Opinion
November 10, 1994
Appeal from the Supreme Court, New York County (Rose Rubin, J.).
Contrary to defendant's contention, he was not deprived of his right to a speedy trial. The People were required to announce their readiness for trial within 181 days of the filing of the felony complaint on November 26, 1989 (People v. Sinistaj, 67 N.Y.2d 236, 239). The 7 day period from April 16 to April 23, 1990, and the 124 day period between October 24, 1990 and February 25, 1991, were both excludable since the record reveals that defense counsel consented to the adjournments and actively participated in setting the adjourned dates (People v. Smith, 82 N.Y.2d 676, 678). As to post-readiness delay, only 3 days of the 10 day period from April 15, 1991 through April 25, 1991, are chargeable to the People since, although the prosecutor was otherwise ready, she expressly requested a 3 day adjournment in order to present an unrelated matter to a Grand Jury (see, People v. Cortes, 80 N.Y.2d 201, 210).
Evidence of an out-of-court identification of defendant's clothing was neither unduly suggestive nor subject to the due process protection afforded by the State or Federal Constitutions (People v. Johnson, 155 A.D.2d 236, 237, lv denied 75 N.Y.2d 814; Johnson v. Ross, 955 F.2d 178, 181 [2d Cir 1992]). While the reference to the complainant's prior identification of defendant's clothing constituted bolstering, any error in its admission was rendered harmless in light of the overwhelming evidence of defendant's guilt (People v.
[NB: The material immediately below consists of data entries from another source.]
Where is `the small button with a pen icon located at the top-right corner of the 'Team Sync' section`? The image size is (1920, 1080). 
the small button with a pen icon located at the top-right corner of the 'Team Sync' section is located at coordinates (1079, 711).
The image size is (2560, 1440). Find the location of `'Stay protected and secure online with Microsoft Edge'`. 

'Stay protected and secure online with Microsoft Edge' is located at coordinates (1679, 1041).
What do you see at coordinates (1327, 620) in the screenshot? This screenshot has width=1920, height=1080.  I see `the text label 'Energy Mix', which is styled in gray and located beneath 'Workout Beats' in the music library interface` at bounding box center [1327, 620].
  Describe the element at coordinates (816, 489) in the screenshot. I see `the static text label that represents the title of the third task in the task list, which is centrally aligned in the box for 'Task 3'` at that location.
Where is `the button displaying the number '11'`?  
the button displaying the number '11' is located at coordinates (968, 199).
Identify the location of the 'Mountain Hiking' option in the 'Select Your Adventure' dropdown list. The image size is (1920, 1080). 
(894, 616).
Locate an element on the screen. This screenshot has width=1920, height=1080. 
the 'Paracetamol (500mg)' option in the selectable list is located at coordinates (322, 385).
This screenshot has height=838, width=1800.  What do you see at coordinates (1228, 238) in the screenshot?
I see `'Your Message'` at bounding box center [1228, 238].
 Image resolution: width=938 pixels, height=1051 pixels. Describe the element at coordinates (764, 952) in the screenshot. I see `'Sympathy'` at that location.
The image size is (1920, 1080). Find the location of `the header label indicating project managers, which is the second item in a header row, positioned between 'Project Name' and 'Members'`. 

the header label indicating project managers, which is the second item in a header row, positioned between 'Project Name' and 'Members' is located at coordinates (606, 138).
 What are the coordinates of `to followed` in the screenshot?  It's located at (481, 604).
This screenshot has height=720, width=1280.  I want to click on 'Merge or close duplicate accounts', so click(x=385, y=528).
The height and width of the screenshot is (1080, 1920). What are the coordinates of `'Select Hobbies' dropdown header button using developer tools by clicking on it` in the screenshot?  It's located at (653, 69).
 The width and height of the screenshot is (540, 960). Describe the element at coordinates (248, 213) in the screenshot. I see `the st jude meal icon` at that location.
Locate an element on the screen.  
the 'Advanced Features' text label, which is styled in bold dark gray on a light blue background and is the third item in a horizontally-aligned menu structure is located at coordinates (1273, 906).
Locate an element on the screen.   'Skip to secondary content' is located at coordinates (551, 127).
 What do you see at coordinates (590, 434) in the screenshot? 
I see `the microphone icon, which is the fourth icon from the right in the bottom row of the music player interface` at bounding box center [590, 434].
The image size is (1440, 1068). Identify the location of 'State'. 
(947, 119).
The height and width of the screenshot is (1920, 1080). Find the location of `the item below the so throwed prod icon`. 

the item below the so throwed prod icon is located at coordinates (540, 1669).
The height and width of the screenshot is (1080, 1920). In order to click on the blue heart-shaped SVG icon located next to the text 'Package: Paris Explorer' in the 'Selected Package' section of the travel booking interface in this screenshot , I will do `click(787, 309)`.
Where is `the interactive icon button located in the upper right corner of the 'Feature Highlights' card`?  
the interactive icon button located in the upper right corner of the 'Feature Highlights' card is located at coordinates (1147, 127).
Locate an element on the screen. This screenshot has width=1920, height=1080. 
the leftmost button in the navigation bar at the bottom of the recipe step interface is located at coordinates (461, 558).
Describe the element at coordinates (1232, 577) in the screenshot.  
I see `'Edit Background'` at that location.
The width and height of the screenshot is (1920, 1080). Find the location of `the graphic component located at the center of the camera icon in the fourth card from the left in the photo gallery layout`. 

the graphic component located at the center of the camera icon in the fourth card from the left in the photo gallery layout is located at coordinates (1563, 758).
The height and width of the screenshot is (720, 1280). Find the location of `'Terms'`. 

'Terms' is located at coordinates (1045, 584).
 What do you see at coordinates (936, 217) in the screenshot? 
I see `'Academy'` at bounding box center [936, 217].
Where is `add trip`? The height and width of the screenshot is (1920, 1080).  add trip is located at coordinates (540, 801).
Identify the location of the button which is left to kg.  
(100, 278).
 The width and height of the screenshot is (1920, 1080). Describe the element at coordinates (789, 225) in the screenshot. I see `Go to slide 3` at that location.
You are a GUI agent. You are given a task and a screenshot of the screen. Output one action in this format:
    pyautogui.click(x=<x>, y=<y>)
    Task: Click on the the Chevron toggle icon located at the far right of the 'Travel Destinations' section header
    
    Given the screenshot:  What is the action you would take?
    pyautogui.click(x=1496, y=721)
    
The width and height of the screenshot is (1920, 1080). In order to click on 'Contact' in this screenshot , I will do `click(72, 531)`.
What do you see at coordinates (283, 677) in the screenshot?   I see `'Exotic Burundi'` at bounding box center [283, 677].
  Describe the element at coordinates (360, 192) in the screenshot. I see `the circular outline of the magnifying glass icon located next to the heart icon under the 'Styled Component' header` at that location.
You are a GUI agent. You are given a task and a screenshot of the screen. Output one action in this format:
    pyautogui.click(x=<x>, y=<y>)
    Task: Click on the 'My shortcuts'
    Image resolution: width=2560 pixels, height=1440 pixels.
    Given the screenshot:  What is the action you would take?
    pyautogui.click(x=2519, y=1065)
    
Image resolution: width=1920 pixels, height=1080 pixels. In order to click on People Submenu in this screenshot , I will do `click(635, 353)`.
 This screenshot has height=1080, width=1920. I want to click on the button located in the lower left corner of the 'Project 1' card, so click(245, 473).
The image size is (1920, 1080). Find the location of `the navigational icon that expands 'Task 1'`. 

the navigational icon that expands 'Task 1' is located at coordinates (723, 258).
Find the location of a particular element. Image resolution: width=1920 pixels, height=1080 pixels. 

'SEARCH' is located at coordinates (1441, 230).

Johnson, 155 A.D.2d 236, 237, lv denied 75 N.Y.2d 814, supra). The shooting was witnessed by a photographer while standing only a few feet away from defendant, and another witness saw defendant fleeing with what appeared to be a gun. In addition, defendant's fingerprint was on a gun which was recovered from an area where defendant was observed shortly after the incident, and spent shells from the crime scene matched the gun. Furthermore, various witnesses identified the distinctive clothing worn by the gunman as that worn by defendant.
Finally, the trial court made sufficient inquiry prior to discharging the juror who had feigned illness when he called in sick that morning (People v. Cofield, 197 A.D.2d 451, 452, lv denied 82 N.Y.2d 892).
Concur — Rosenberger, J.P., Kupferman, Asch and Tom, JJ.